Thema: Frage zu Luziferianern

Forum: Alles was sonst nicht passt

Autor: sence


sence - 3/7/2018 um 19:37

Guten Tag und gute Nacht liebe Com,
habe da ein paar Fragen zu den Luziferianern. (Gerne auch per PN)
Was sind die Absichten? Wie ist das maß der Charakterveredlung anzusetzen?
Wie ist die Urgeschichte dazu?
Persönlich empfinde ich eine Anziehung zum Lucifer, wobei ich strickt zwischen dem Beschützer im Garten Eden (Lucifer) und dem gefallenen (Satan) unterscheide.
LG

greebo - 8/7/2018 um 09:21


Zitat von sence, am 3/7/2018 um 19:37
Guten Tag und gute Nacht liebe Com,
habe da ein paar Fragen zu den Luziferianern. (Gerne auch per PN)
Was sind die Absichten? Wie ist das maß der Charakterveredlung anzusetzen?
Wie ist die Urgeschichte dazu?
Persönlich empfinde ich eine Anziehung zum Lucifer, wobei ich strickt zwischen dem Beschützer im Garten Eden (Lucifer) und dem gefallenen (Satan) unterscheide.
LG

luziferaner gehen von einem dualismus aus. luzifer (wörtlich: der lichtträger) wird dort als ein wesen angesehen, das den menschen weiter bringen will. heraus aus der materiellen welt, die von einem schöpfergott erschaffen wurde und sich als oberstes wesen aufspielt, aber nicht dieses oberste wesen ist. luzifer wurde von diesem obersten wesen in die welt des hochstaplers geschickt um die menschen aus der versklavung zu befreien ... daher ist der luziferanisums auch weniger elitär als der satanismus ...

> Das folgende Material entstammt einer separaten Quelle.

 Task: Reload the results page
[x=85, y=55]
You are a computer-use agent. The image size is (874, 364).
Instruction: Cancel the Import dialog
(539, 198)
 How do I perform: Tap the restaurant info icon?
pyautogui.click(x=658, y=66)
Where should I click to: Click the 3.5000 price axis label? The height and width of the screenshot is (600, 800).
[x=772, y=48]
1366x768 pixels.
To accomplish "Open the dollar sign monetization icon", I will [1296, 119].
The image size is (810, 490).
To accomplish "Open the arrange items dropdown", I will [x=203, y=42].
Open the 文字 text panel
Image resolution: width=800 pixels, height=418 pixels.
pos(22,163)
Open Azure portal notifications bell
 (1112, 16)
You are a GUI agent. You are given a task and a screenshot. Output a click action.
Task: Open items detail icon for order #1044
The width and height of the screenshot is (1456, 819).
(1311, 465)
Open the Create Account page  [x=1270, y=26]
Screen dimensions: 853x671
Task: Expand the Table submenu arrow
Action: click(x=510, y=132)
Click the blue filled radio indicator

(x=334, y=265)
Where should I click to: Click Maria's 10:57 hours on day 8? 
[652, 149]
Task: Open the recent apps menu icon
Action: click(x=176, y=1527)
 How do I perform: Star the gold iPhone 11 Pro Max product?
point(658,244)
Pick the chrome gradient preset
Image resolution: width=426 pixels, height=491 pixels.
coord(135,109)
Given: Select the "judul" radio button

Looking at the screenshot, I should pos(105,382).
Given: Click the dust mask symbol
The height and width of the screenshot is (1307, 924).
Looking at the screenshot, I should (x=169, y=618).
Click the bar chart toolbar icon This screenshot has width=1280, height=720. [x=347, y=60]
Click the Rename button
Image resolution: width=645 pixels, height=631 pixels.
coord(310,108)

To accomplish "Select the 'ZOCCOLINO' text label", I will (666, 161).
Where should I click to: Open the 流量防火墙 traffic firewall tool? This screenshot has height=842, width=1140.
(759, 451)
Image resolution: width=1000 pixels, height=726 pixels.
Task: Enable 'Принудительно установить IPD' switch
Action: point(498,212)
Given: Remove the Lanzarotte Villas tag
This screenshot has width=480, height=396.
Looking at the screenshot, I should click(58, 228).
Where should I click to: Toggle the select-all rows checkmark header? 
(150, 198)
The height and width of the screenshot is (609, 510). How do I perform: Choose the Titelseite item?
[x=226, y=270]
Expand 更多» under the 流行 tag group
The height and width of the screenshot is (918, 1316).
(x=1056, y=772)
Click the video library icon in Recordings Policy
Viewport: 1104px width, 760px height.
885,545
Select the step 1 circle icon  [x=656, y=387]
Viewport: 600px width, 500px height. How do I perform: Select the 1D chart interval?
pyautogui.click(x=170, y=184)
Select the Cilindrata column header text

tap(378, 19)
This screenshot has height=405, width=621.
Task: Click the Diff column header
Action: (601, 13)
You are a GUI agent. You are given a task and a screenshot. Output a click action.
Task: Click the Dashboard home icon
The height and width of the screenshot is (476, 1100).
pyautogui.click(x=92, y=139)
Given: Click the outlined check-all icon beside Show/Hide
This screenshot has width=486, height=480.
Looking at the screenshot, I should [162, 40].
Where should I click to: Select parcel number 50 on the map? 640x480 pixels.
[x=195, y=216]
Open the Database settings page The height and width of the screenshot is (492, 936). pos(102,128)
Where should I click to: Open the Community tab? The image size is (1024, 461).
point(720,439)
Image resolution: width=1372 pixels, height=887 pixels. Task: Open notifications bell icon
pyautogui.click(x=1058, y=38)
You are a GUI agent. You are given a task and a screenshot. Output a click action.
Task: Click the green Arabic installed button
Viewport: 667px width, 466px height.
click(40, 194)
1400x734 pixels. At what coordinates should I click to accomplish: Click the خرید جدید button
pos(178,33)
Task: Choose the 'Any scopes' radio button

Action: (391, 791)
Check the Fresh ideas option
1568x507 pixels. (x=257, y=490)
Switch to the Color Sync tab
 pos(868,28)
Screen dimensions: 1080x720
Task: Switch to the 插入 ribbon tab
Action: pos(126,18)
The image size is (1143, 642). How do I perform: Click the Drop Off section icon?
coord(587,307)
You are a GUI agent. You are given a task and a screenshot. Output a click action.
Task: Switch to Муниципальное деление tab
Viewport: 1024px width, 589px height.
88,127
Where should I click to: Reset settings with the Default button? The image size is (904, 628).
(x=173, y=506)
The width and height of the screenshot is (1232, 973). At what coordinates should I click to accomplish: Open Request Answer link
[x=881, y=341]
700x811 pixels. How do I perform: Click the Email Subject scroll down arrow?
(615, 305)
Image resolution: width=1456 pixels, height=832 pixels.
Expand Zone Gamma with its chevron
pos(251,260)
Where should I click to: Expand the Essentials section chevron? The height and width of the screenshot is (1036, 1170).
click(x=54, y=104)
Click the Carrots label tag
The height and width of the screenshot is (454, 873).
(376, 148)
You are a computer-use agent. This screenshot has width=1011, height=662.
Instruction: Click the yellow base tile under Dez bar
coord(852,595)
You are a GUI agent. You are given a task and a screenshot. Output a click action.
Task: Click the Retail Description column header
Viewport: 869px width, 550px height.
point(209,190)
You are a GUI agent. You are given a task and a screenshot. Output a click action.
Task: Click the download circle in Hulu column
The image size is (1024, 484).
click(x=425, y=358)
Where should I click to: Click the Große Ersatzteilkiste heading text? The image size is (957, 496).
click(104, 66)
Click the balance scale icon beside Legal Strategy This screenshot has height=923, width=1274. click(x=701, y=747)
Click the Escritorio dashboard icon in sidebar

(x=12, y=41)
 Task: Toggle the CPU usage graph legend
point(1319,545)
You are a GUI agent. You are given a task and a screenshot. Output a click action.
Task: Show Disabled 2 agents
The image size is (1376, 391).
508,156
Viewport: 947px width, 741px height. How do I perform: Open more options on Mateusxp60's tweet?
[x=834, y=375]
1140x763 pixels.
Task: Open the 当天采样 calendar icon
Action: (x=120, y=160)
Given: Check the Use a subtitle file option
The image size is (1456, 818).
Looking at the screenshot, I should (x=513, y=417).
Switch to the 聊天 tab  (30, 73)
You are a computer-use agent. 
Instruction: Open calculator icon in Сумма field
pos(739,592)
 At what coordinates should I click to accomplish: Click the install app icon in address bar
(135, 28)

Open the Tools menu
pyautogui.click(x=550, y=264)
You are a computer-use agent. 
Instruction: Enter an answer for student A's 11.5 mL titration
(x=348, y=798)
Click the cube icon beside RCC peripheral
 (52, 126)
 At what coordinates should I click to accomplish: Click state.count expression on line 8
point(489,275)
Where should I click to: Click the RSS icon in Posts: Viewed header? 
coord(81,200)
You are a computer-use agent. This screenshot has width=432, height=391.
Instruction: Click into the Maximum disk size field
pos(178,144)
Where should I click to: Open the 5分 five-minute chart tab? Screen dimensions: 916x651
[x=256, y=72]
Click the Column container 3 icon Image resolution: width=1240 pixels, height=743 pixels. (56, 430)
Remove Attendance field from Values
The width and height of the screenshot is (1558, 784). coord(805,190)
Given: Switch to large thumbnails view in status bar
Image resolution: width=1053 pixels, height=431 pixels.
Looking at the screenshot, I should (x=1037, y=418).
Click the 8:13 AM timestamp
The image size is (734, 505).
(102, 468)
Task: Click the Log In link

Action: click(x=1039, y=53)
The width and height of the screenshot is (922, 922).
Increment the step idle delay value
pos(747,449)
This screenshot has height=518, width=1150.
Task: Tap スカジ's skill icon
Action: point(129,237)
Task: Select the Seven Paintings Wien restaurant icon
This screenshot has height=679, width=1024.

historisch gesehen reicht diese auffassung schon sehr weit zurück. nach Platon gibt es das eine große, das auch alles erschaffen hat. es wird auch als der Demiurg bezeichnet. nach Platon kamen einige pühilosophen zu der auffassung, daß der eine große, der auch absolut gut ist, nicht der schöpfer der materiellen welt sein kann, da diese als schlecht angesehen wurde. daher vertraten diese philosophen die auffassung, daß der Demiurg sich als oberstes wesen aufspielt und böse ist, wärend das allmächtige gute wesen im hintergrund wirkt. diese philosophie wurde aber von den meisten philosophen der antike zurückgewisen und als unhaltbar abgetan. nichts desdo trotz überlebte diese philosophische weltsicht und wurde von den gnostikern aufgegriffen, oder führte sogar erst zum entstehen der gnosis. als das christentum kam vermischten sie die christliche lehre mit ihrer eigenen. die christlichen kirchen lehnten die gnosis alleine schon wegen dem dort proklamierten dualismus ab, der im christentum als irrlehre bezeichnet wird. der marcionismus beispielsweise sah im gott des alten testamentes den bösen demiurgen und im gott des neuen testamentes den allmächtigen gott der liebe, der seinen sohn sendet um den menschen aus den fängen des gottes des gesetzes zu befreien ... sexualität wurde als negativ angesehen, denn sie ist etwas matierielles und die geburt neuen lebens verstärkt nur die welt des bösen demiurgen ... zwar überlebten all diese philosophischen schulen nicht, doch ihre ideen überdauerten die zeit, beeinflussten andere systeme (auch das christentum) und wurden in der neuzeit wieder aufgegriffen und fanden anhänger. so auch im entstehenden luziferanismus ...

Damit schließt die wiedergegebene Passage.